自分の子供であっても、今ではその髪の色、そして目の大きさ、口の形まで生まれてくるその前に設定できるらしい。
何もかも最初から、自分の気にいった形のものを持つ事が本当に人間にとっての幸せなのだろうか?最初から、全てが完成されたものを手にする事が本当に人間の為なのだろうか?何もかも計算されつくして出来上がったもの。それは確かに美しいかも知れない。でも、それを手にする事によって私たち人間がその代償として失うものは測り知れない。
私たちは未発達な状態で生まれてくる。それを長い人生をかけえて完全なものに仕上げていく。これが人間なのではないだろうか?未だ完成されていないものをこの人生に於いて、いかに完成に近づける事が出来るのか?それをいかにこの自分に与えられた時間の中で成す事が出来るのか?これを人間というのは、人生かけて追い求めるべきなのではないだろうか?
最初から形がきれいに整っていて、何もかもその全てが完璧な状態で生まれてくるものに、私たちは一体どうやって向かいあったらいいのだろうか?
何もかも操作され、完璧な状態であれば、私たち人間は何もしなくなる。私たち人間というのは、そこに不完全だと思えるものが在るから、それを完全なものにしようと、努力するのであって、何もかもが完璧であったとしたら、私たち人間の営みというものは、一体どうなってしまうのか?
完璧な世界というものは、聞こえはいいかも知れないが、よくよく考えてみればかなり恐ろしい。
私たち人間というのは、何もしなくなる。完璧なものが、自分の望むものが絶えず供給される事で、私たちは人間としての努力をこれから完全に怠る様になっていくのではないだろうか?
何もかも、自分の望む通りに操作する事が出来る。そんな世界がもし来たとしたらというか、もうすぐそこまで来ているのだが、そんな世界を目の当たりにしたとき、私たちは、本当にそうした世界に幸せというものを感じる事が出来るのだろうか?

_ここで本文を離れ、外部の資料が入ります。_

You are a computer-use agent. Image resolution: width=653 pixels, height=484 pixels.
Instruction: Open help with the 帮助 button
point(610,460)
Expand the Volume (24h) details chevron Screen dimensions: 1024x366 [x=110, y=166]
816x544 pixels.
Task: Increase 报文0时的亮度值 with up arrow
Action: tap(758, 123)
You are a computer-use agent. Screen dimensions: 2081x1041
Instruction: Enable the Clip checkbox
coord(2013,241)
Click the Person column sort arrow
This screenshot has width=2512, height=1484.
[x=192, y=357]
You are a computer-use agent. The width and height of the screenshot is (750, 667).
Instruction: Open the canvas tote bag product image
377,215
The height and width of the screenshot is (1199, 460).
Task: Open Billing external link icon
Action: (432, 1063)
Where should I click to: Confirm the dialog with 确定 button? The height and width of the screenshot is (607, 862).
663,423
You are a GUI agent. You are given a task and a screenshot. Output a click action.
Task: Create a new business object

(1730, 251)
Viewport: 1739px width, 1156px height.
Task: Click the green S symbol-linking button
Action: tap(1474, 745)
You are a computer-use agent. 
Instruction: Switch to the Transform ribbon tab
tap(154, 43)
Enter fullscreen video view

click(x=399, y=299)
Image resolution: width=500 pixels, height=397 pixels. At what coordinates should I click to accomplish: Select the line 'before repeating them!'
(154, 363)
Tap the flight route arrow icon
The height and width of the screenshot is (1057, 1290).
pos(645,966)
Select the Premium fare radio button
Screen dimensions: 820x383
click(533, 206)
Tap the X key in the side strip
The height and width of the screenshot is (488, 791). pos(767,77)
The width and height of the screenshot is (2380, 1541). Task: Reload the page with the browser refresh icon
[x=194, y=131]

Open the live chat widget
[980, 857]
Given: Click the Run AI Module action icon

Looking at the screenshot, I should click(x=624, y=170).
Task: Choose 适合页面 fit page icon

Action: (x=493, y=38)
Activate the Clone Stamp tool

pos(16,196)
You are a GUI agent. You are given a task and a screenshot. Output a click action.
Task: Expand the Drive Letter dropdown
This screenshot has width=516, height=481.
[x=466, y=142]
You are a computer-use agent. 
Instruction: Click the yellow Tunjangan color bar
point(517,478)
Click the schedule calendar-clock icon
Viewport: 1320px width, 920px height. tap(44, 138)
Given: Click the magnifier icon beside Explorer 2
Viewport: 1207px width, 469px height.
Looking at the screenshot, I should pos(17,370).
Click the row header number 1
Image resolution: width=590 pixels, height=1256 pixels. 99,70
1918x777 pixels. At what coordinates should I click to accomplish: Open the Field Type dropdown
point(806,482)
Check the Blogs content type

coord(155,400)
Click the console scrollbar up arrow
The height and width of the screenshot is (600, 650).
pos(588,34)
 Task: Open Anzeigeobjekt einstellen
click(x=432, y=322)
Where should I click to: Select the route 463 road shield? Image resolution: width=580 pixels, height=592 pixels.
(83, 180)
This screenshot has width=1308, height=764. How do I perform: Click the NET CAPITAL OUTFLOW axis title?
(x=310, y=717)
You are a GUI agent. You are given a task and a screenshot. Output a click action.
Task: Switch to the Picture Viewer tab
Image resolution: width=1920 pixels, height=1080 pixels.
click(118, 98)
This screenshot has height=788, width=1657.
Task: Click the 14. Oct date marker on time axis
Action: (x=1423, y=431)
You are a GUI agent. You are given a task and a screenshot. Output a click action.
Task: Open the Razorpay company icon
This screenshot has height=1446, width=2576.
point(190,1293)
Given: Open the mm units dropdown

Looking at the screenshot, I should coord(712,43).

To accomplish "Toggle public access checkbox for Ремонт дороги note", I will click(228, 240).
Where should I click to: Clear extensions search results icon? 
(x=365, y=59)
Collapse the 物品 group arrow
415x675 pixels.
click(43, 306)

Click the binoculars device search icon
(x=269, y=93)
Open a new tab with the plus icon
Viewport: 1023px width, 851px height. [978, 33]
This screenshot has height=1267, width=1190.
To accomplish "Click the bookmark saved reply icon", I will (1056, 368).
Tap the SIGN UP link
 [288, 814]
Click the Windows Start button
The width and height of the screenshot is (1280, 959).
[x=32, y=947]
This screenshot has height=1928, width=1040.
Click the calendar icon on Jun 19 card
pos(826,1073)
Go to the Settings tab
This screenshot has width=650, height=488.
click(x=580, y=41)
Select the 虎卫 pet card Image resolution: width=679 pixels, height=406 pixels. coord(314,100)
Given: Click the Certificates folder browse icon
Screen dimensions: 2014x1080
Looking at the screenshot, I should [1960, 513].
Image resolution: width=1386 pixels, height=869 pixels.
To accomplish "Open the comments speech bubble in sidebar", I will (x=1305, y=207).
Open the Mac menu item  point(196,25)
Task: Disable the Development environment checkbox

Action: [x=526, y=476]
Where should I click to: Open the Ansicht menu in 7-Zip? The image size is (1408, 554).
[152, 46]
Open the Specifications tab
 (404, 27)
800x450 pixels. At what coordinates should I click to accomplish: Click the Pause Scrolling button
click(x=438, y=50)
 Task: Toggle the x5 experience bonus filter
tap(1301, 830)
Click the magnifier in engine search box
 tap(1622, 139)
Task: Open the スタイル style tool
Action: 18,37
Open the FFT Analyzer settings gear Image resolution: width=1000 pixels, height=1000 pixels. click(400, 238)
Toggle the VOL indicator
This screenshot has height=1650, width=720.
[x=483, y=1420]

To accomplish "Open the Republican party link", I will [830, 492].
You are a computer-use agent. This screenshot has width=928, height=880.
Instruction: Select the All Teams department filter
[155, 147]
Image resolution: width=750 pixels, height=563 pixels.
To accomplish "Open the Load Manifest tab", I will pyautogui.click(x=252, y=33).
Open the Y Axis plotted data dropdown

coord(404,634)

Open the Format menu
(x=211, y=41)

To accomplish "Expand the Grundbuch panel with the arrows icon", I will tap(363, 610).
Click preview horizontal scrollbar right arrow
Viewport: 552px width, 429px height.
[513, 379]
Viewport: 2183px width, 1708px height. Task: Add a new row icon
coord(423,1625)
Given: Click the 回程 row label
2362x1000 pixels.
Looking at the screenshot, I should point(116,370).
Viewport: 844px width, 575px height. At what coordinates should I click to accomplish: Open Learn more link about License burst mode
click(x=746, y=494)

何もかも自分の思い通り。今この世界に生きる私たちは、何もかも自分の目の前に在るその全て、自分を取り巻くその全てが自分の思うがままに操作出来たらいいという思いを持っているのかも知れない。何もかもが自分の意のままになる。そうした事に対して大きな期待を持っているのかも知れない。でも、本当にそうした時が来た時、私たちは本当にそうした世界の中で自分を心から満たして生きていく事が出来るのだろうか?
何もかも自分の思う様にいかない。上手くいかない。だから、色々な角度から考えてみたり、色々な方法を使ってトライしてみたりして、皆自分の望む形を手に入れる。人生で最も面白いと思えるのは、自分の思う様にいかない事を何とかして克服した時なのではないだろうか?
私たちは、上手くいかない事を、何とかして上手くいくように試行錯誤する。あーでもない、こうでもないと言って、数百、数千のパターンを組合せ、それを自分の人生に応用していく。これこそが、人間としての楽しみなのではないだろうか?いくつものパターンを試してみて、それが上手くはまった時の興奮を想像し、それを力に私たちは生きる。
私たち人間というのは、想像する事によって、未完成な自分をより完成体に近づけていくという事に激しい興奮を覚えるものなのではないだろうか?
未完成な状態で生まれ、どんどんどんどん完成された形に近づいていく。これが人間に与えられた喜びなのではないだろうか?
未完であるからこそ、人生というものは面白い。未完であるからこそ、人生には追求する意味がある。何もかもわからない、謎に包まれているから、私たちは、この人生に於いて、その謎を解こうと旅に出る。
未踏であるからこそ、その未踏であるその地を想像して、私たちは興奮するのだ。何もかもその全てが最初からわかっているものに、私たちは人間としての興奮や、快感を覚える事が果たして出来るのだろうか?
生きるという行為は、未完であるものを完成に近づけるための大切なプロセスであるのではないだろうか?
科学が進歩し、そしてテクノロジーが発達した今、私たちは一体何に、人間としての喜びや、興奮、そして快楽を覚えたらいいのだろうか?
何もかも人間によって操作され作られて行く。だとしたら、例え、その表面に肉をかぶっていたとしても、その内実はロボットと変わりない。
私たちは作られたロボットとしての快感、喜びを求めるべきなのか?それとも、人間としての快感、興奮、喜びを求めるべきなのか?こうした事は今一度考えなおされるべきテーマなのではないだろうか?
何もかも完璧に、そしてスマートに出来るそんな世界が来たら、私たちは一体何を目的に、何を人生の喜びにして生きて行ったらいいのだろう?
こうした世界が更に進めば、私たちはこの人間としての感情も、そして思考も、その全てをデータ化し、自分の喜び、興奮、快感、そう言ったものすらも自分で操作する、コントロールする様になるかも知れない。というか、そうなる。
そんな世界の何が面白いのだろうか?私たちは素晴らしい未来に向かって本当に歩いているのだろうか?皆、本当にこれから先、素晴らしい明るい未来が来ると本気でそう思っているのだろうか?